Product Photos
Product Photos
GeForce RTX 3090 has been fitted with 24 Gigabytes of GDDR6X memory, it runs at 19.5 Gbps (effective data rate), that is a lot of bandwidth. We'll show you the specification details on the next pages. But yeah, eye candy first. The cooling design has been overhauled for the Founder cards with what NVIDIA is marketing as dual axial-flow through thermals. Basically, at the bottom side air is being pulled in, the hot air is then exhausted at the top and connector port sides. The RTX 3080 and 3090 cards all get HDMI 2.1 connectors as well as the latest iteration in DisplayPort. The cards get the new 12-pin power connecter header (converter cable included that feeds from two 8-pin connectors). The NVIDIA GeForce RTX 3090 Founders Edition is delivered in a very premium, soft-touch paperboard box. The bundled items include an adapter that converts two 8-pin PCIe power inputs to a 12-pin power connector and documentation. The GeForce RTX 3090 Founders Edition card feels premium when you have it in your hands; there is a very great detail to the finish of the product. One note has to be made here, it's big alright and it will consume some real estate inside your PC. The most obvious feature of the new 30 series is that unusual fan configuration. The IO panel is used as an air vent and shows four display connectors, three DisplayPort 1.4 and one HDMI 2.1 connectors that will bring 8K 60 Hz HDR to a single HDMI cable. No more USB type-C VirtualLink connector, as that one is going the way of the dodo.

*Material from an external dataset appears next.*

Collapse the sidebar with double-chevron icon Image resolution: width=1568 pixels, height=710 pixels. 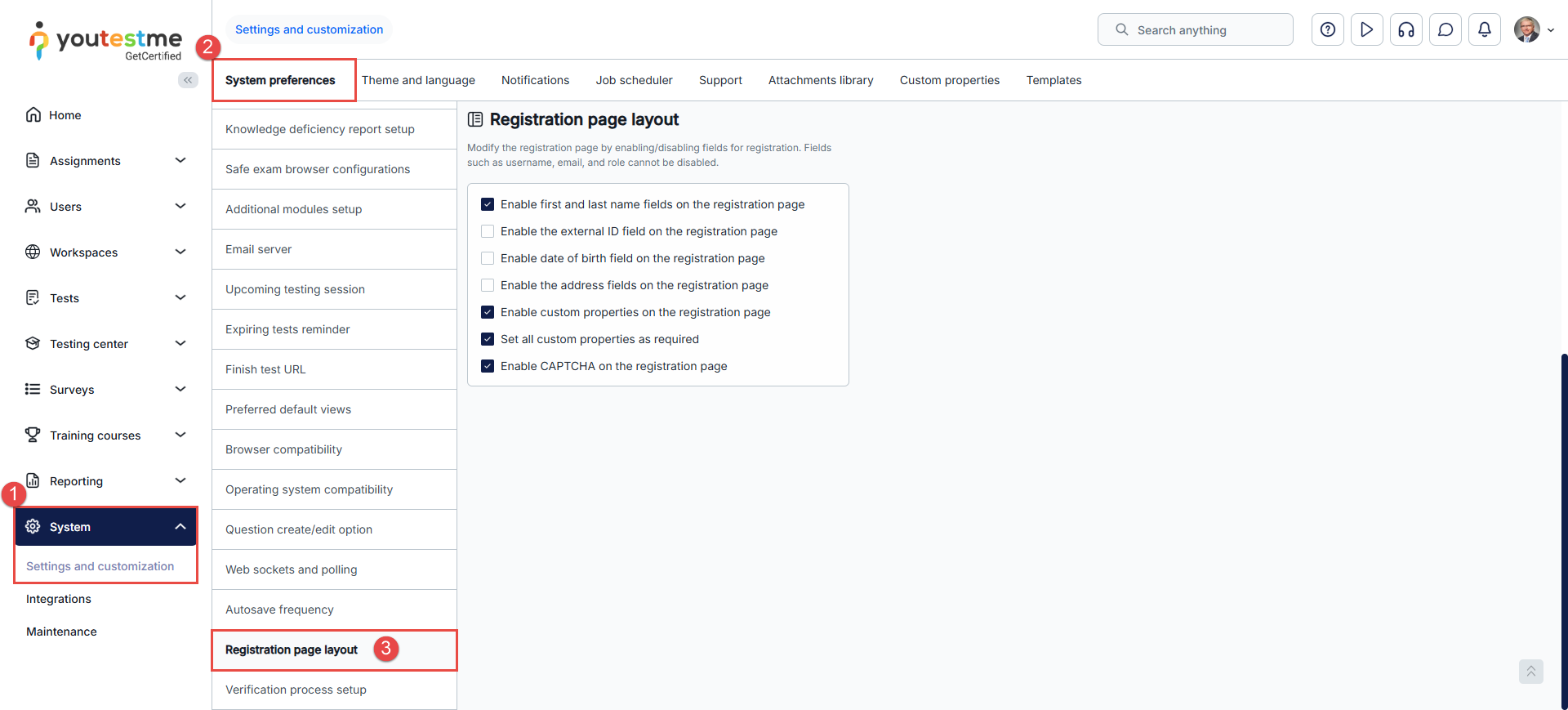point(188,80)
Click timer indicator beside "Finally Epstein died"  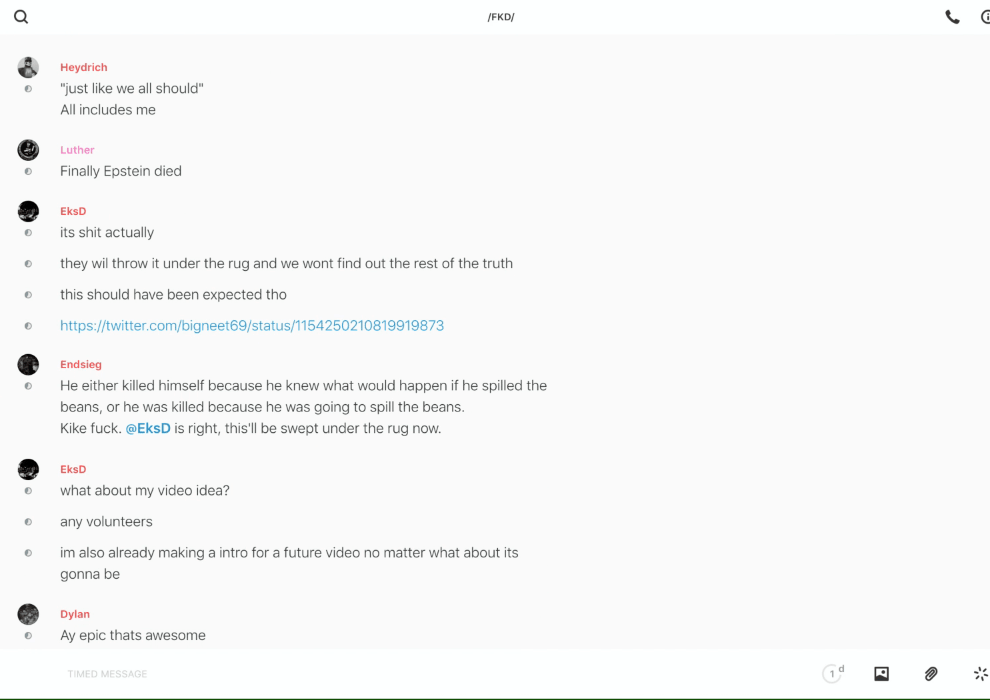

It weighs in at almost 2 kg (!), which is a heavyweight in this class these days for a premium graphics card. You will also see the new 12-pin (MicroFit 3.0) connector. It is an oddity, alright. The connector would work with native PSU cables quite well, the adapter, however, is a bit clumsy and difficult to hide. The advantage though is the connector can pass at least 300 watts of power, twice that of a single 8-pin PCIe connector. Opposed to the RTX 3080, the RTX 3090 does come with an NVLINK connector, but we doubt you'll need to go that multi-GPU route anytime soon. Neither do we recommend it these days, as SLI is a thing of the past. The card will look great in a dark design PC, but even on an open test-bench that's a nice but, daaaumn Sir, big looking dude.